Every line below should be given again without alteration.
────────
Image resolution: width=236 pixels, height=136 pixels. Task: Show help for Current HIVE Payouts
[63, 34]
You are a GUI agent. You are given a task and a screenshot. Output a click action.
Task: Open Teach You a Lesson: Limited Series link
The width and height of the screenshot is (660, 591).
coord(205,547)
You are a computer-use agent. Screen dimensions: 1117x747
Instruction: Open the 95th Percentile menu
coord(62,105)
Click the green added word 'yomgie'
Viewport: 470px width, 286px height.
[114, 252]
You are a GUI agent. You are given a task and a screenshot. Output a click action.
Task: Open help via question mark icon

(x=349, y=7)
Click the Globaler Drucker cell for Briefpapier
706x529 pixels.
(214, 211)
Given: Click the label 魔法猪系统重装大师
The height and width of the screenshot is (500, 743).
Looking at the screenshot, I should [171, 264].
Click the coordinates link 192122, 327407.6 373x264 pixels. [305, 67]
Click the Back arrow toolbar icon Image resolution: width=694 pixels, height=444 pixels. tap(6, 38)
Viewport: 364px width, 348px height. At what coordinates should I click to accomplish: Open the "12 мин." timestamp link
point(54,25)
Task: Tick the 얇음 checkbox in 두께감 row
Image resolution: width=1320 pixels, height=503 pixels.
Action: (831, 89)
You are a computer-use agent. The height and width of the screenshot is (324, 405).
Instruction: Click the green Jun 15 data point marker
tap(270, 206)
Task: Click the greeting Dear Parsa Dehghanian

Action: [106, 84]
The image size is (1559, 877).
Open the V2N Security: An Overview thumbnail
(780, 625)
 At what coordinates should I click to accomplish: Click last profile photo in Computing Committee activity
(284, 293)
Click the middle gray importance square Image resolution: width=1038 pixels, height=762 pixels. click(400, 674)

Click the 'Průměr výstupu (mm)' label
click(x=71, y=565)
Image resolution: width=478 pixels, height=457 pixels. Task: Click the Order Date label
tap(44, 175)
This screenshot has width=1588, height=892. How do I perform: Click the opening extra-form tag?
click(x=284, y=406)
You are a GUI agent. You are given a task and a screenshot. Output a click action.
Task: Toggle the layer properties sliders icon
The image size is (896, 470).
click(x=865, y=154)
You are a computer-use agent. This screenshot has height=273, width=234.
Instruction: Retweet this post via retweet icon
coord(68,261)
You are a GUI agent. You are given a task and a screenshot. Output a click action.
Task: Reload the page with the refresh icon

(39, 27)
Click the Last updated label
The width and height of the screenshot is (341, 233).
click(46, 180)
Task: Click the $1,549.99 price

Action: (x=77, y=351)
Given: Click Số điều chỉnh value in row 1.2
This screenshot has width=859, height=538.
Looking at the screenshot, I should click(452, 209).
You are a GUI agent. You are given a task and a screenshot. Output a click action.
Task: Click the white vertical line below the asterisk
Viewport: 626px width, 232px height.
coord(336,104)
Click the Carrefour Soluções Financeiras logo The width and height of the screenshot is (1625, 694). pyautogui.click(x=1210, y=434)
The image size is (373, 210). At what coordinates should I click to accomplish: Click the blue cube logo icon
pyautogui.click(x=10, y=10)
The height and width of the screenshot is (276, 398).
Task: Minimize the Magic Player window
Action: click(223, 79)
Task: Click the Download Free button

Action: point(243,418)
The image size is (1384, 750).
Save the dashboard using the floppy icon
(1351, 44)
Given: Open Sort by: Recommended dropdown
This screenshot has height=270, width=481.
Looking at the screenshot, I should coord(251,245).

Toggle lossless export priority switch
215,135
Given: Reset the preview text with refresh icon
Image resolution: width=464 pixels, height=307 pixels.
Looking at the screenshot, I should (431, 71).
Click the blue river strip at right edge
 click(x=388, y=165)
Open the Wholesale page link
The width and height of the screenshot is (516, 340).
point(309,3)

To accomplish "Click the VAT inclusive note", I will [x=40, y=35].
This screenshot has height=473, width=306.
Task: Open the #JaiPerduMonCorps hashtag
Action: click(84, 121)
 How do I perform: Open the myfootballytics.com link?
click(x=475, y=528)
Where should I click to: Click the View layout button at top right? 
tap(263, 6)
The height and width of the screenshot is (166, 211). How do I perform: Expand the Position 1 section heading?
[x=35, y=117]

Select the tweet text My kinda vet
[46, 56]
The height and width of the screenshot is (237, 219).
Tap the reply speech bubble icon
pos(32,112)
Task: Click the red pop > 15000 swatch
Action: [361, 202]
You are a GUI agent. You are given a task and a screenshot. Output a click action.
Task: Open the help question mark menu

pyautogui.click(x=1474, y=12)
────────
[Written answer]
Image resolution: width=236 pixels, height=136 pixels. Task: Show help for Current HIVE Payouts
[63, 34]
You are a GUI agent. You are given a task and a screenshot. Output a click action.
Task: Open Teach You a Lesson: Limited Series link
The width and height of the screenshot is (660, 591).
coord(205,547)
You are a computer-use agent. Screen dimensions: 1117x747
Instruction: Open the 95th Percentile menu
coord(62,105)
Click the green added word 'yomgie'
Viewport: 470px width, 286px height.
[114, 252]
You are a GUI agent. You are given a task and a screenshot. Output a click action.
Task: Open help via question mark icon

(x=349, y=7)
Click the Globaler Drucker cell for Briefpapier
706x529 pixels.
(214, 211)
Given: Click the label 魔法猪系统重装大师
The height and width of the screenshot is (500, 743).
Looking at the screenshot, I should [171, 264].
Click the coordinates link 192122, 327407.6 373x264 pixels. [305, 67]
Click the Back arrow toolbar icon Image resolution: width=694 pixels, height=444 pixels. tap(6, 38)
Viewport: 364px width, 348px height. At what coordinates should I click to accomplish: Open the "12 мин." timestamp link
point(54,25)
Task: Tick the 얇음 checkbox in 두께감 row
Image resolution: width=1320 pixels, height=503 pixels.
Action: (831, 89)
You are a computer-use agent. The height and width of the screenshot is (324, 405).
Instruction: Click the green Jun 15 data point marker
tap(270, 206)
Task: Click the greeting Dear Parsa Dehghanian

Action: [106, 84]
The image size is (1559, 877).
Open the V2N Security: An Overview thumbnail
(780, 625)
 At what coordinates should I click to accomplish: Click last profile photo in Computing Committee activity
(284, 293)
Click the middle gray importance square Image resolution: width=1038 pixels, height=762 pixels. click(400, 674)

Click the 'Průměr výstupu (mm)' label
click(x=71, y=565)
Image resolution: width=478 pixels, height=457 pixels. Task: Click the Order Date label
tap(44, 175)
This screenshot has width=1588, height=892. How do I perform: Click the opening extra-form tag?
click(x=284, y=406)
You are a GUI agent. You are given a task and a screenshot. Output a click action.
Task: Toggle the layer properties sliders icon
The image size is (896, 470).
click(x=865, y=154)
You are a computer-use agent. This screenshot has height=273, width=234.
Instruction: Retweet this post via retweet icon
coord(68,261)
You are a GUI agent. You are given a task and a screenshot. Output a click action.
Task: Reload the page with the refresh icon

(39, 27)
Click the Last updated label
The width and height of the screenshot is (341, 233).
click(46, 180)
Task: Click the $1,549.99 price

Action: (x=77, y=351)
Given: Click Số điều chỉnh value in row 1.2
This screenshot has width=859, height=538.
Looking at the screenshot, I should click(452, 209).
You are a GUI agent. You are given a task and a screenshot. Output a click action.
Task: Click the white vertical line below the asterisk
Viewport: 626px width, 232px height.
coord(336,104)
Click the Carrefour Soluções Financeiras logo The width and height of the screenshot is (1625, 694). pyautogui.click(x=1210, y=434)
The image size is (373, 210). At what coordinates should I click to accomplish: Click the blue cube logo icon
pyautogui.click(x=10, y=10)
The height and width of the screenshot is (276, 398).
Task: Minimize the Magic Player window
Action: click(223, 79)
Task: Click the Download Free button

Action: point(243,418)
The image size is (1384, 750).
Save the dashboard using the floppy icon
(1351, 44)
Given: Open Sort by: Recommended dropdown
This screenshot has height=270, width=481.
Looking at the screenshot, I should coord(251,245).

Toggle lossless export priority switch
215,135
Given: Reset the preview text with refresh icon
Image resolution: width=464 pixels, height=307 pixels.
Looking at the screenshot, I should (431, 71).
Click the blue river strip at right edge
 click(x=388, y=165)
Open the Wholesale page link
The width and height of the screenshot is (516, 340).
point(309,3)

To accomplish "Click the VAT inclusive note", I will [x=40, y=35].
This screenshot has height=473, width=306.
Task: Open the #JaiPerduMonCorps hashtag
Action: click(84, 121)
 How do I perform: Open the myfootballytics.com link?
click(x=475, y=528)
Where should I click to: Click the View layout button at top right? 
tap(263, 6)
The height and width of the screenshot is (166, 211). How do I perform: Expand the Position 1 section heading?
[x=35, y=117]

Select the tweet text My kinda vet
[46, 56]
The height and width of the screenshot is (237, 219).
Tap the reply speech bubble icon
pos(32,112)
Task: Click the red pop > 15000 swatch
Action: [361, 202]
You are a GUI agent. You are given a task and a screenshot. Output a click action.
Task: Open the help question mark menu

pyautogui.click(x=1474, y=12)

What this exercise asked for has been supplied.